Acceptable reliability results were obtained in each of the implemented techniques as shown in Fig. 6 where the reliability was higher than 91%.

Figure 6
figure 6

Final results of the techniques.

The results show that the techniques used had results below the percentage of error established as a convergence criterion of 10%. As for processing times, tests were carried out on three different computers with different characteristics. Table 3 shows the characteristics of each of the computers used. Table 4 shows the processing time in each piece of equipment corresponding to the implemented techniques.

Table 3 Computer equipment characteristics.
Table 4 Processing times in seconds.

The ANNs were trained in the shortest time and equipment with characteristics that most of them have access to, in the case of the random forest, for the established data, it was observed that in the equipment used only the supercomputer obtained results, the rest after starting the process were blocked and after several hours or even days, they did not conclude the training.

As the neural networks obtained the best results in the shortest time, several tests were carried out to search and compare the characteristics and attributes of the perceptron that influenced the reliability, the tests started with the number of layers and hidden neurons, and the test was complemented with the optimization algorithm and the activation function.

Conclusions

School dropouts are a current problem in our country and around the world. In the current context, its increase as a result of the COVID-19 pandemic is evident.

To address this problem at the secondary and higher educational levels in Mexico, through the implementation of Machine Learning techniques, such as the development of ANN, results were obtained with a reliability of 99%, the Vector Machines support, Bayesian Optimization, and Random forest, and the statistical technique Linear Regression Ridge and Lasso managed to obtain results with high reliability of over 91%. The model that is decided to implement will be very useful to address desertion.

More than one million records were processed which served as training in each technique. Considering the results of reliability and processing time. The ANN was the technique that presented the highest reliability with 99%. Multiple tests were carried out with two different activation functions, varying the structure of the network, the optimization algorithm, the iterations, and the penalty parameter, highlighting the Rectified Linear Unit (relu) activation function and the ADAM optimization algorithm. Of the five models, the one that requires the most computing power to process is Random Forest.

Each of the Machine Learning techniques implemented, allows us to identify the probability that a young person may be at risk of dropping out, for reasons beyond his control, who is in a vulnerable situation in continuing his studies at the upper secondary level or higher, and what federal and educational institutions can provide support for its improvement.

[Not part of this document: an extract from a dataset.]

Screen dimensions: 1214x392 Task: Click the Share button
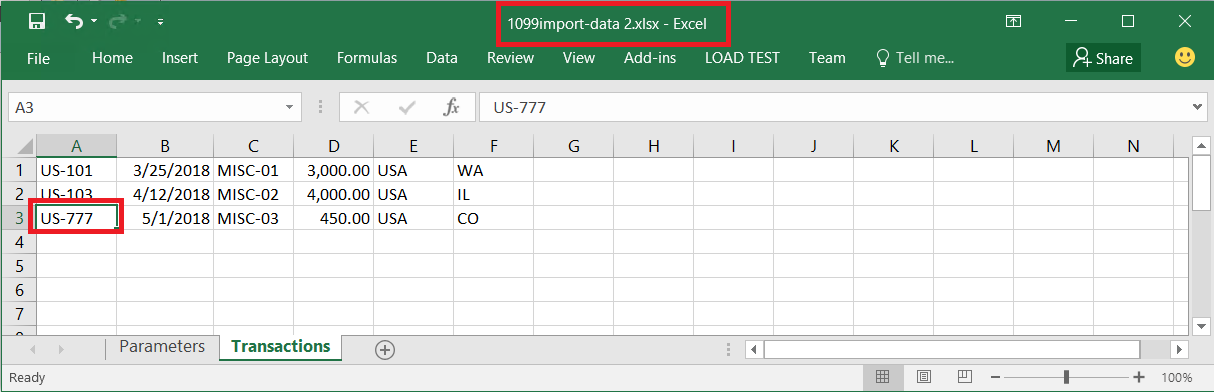tap(1103, 58)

It is worth developing models that allow improving social problems such as school dropouts, applying them and trying to direct each social program of educational institutions and the government; as well as joining forces with the objective that people who need it can reduce the gaps and equalize opportunities for study and professional growth for the entire society, which is a core task.

To complement future work, it is expected to develop an open platform that allows each institution to achieve the appropriate diagnosis to provide the support that each student requires.